Similarly, work in animals by researchers in the Swithers lab points to risks in this part of the brain. “There is strong evidence that eating a Western diet can produce damage to the hippocampus, which may normally tell you not to eat even when there are cues that tell you that food is available,” Swithers says. “So you eat more, which causes more damage. It’s a vicious cycle.”

Confronting obesity on many fronts

Major progress is being made in many fields of obesity research, but the battle will be long, researchers say.

“With current knowledge, we won’t come up with a magic bullet to treat obesity or other eating disorders, just because the feeding system in the brain is so complicated,” Fox says. “It’s been evolving since there’s been a one-celled organism that had to eat.”

“Obesity is not one disease,” Mattes adds. “Obesity is the result of many factors, and each one of us has a different combination of those factors.

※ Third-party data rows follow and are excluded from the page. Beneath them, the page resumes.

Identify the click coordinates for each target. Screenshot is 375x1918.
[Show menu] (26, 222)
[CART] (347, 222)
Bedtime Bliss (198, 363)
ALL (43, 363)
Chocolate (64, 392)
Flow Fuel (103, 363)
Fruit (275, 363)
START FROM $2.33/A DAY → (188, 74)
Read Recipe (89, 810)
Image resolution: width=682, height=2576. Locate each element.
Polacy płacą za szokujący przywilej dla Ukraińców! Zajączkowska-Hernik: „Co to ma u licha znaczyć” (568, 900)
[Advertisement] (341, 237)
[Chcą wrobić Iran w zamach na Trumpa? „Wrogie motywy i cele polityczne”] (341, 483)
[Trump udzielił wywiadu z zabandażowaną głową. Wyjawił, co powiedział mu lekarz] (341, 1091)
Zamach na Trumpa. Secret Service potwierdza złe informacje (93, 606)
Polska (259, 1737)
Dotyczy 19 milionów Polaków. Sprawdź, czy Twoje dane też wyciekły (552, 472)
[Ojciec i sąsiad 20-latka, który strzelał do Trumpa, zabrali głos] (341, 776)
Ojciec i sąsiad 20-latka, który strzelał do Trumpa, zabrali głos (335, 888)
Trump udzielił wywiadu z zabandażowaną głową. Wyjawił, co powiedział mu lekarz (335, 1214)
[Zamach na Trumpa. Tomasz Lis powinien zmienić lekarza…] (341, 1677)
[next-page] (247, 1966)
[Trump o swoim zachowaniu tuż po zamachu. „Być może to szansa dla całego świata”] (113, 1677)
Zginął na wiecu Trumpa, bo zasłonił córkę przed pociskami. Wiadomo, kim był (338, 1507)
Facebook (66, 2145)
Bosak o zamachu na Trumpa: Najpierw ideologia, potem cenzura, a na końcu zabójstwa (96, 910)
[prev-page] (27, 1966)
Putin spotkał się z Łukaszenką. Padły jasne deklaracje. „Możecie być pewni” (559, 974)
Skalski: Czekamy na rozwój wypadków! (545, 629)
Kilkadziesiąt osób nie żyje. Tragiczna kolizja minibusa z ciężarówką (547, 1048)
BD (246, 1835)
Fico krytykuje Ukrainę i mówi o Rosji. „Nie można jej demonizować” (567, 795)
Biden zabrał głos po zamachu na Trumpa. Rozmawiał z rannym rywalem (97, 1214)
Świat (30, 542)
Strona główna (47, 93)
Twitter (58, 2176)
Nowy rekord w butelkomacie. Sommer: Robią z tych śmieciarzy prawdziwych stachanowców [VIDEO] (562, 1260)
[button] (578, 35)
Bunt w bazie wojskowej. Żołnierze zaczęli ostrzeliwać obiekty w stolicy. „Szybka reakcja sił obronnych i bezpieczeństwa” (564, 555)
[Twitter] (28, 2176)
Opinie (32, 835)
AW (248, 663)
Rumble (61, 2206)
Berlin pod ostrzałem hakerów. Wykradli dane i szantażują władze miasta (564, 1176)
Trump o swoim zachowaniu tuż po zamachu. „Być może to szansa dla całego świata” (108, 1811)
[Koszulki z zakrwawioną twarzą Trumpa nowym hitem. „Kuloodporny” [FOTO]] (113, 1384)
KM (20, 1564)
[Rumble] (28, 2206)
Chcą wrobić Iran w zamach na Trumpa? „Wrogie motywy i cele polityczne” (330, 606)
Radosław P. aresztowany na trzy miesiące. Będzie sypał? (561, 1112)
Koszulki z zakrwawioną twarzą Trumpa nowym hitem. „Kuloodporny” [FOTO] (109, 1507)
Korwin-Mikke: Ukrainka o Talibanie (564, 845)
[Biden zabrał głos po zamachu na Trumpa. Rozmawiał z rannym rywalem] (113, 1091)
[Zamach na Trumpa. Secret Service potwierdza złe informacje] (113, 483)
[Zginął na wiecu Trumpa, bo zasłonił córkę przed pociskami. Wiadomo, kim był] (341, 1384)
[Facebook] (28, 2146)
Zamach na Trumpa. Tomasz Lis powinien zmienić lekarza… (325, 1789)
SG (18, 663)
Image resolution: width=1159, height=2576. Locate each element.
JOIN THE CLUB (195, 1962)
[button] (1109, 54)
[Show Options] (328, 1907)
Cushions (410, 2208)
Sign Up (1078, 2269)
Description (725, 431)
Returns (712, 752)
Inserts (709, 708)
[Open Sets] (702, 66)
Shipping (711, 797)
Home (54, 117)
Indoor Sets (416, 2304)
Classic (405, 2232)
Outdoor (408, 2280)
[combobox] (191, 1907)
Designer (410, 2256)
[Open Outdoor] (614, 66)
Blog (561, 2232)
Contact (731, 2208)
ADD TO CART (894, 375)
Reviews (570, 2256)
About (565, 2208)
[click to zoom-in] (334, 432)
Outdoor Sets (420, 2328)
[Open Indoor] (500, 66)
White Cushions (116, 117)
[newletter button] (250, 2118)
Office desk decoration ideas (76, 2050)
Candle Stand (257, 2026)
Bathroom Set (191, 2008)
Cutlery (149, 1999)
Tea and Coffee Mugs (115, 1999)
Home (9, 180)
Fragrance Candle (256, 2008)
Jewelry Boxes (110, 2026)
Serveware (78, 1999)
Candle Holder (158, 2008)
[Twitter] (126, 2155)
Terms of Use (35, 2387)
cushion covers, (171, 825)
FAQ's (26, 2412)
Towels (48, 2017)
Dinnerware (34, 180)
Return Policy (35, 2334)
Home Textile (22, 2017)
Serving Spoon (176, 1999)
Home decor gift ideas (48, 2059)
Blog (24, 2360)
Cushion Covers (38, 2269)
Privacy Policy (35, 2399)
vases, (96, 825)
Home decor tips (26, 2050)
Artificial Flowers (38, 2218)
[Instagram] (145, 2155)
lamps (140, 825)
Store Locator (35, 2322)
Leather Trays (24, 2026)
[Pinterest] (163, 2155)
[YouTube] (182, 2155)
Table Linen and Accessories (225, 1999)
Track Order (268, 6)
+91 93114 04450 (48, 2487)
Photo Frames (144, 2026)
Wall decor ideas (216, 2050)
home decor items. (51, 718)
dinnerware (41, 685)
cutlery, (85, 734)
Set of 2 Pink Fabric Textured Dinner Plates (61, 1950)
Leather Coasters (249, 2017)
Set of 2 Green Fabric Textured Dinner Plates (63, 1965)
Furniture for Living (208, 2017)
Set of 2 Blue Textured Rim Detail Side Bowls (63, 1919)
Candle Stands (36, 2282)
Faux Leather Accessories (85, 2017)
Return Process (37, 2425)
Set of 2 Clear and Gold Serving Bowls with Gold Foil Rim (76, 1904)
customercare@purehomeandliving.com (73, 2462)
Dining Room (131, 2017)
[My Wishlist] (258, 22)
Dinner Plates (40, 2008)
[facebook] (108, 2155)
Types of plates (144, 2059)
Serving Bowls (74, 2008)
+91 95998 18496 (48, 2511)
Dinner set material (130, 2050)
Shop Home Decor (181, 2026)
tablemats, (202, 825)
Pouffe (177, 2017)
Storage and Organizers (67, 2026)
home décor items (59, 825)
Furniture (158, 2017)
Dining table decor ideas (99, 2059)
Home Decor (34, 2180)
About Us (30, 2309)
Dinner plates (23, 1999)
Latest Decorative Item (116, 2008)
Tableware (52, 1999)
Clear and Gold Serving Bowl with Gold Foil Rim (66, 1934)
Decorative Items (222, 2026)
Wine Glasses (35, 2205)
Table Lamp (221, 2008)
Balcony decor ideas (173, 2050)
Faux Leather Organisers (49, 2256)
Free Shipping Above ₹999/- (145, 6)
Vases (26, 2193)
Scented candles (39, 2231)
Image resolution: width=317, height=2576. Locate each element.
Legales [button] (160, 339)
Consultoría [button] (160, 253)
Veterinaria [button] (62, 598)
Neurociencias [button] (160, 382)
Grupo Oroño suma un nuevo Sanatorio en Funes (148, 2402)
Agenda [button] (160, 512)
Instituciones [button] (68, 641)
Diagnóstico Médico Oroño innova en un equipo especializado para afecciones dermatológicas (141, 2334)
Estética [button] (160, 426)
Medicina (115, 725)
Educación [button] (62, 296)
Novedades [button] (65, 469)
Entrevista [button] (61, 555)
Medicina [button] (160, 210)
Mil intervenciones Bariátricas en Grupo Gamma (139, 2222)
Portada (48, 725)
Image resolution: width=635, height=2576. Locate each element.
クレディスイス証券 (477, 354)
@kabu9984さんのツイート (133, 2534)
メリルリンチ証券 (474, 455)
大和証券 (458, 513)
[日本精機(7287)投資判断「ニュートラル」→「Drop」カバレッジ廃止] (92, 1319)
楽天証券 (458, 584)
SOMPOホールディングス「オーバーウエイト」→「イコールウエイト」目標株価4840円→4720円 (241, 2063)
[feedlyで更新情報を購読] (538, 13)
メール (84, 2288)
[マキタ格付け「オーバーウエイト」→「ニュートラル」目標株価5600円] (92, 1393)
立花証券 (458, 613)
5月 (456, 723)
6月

For some people, it’s more of an energy-expenditure problem. For others, it’s more an energy-intake problem. For some it’s a food-form problem. For others, it’s an eating-frequency problem. For others, it’s a portion-size problem.”

Eventually obesity, like cancer, will be addressed by tailoring therapies to each exact condition, Mattes predicts: “We’ll have to individualize obesity treatments to address the root cause of each person’s issue.”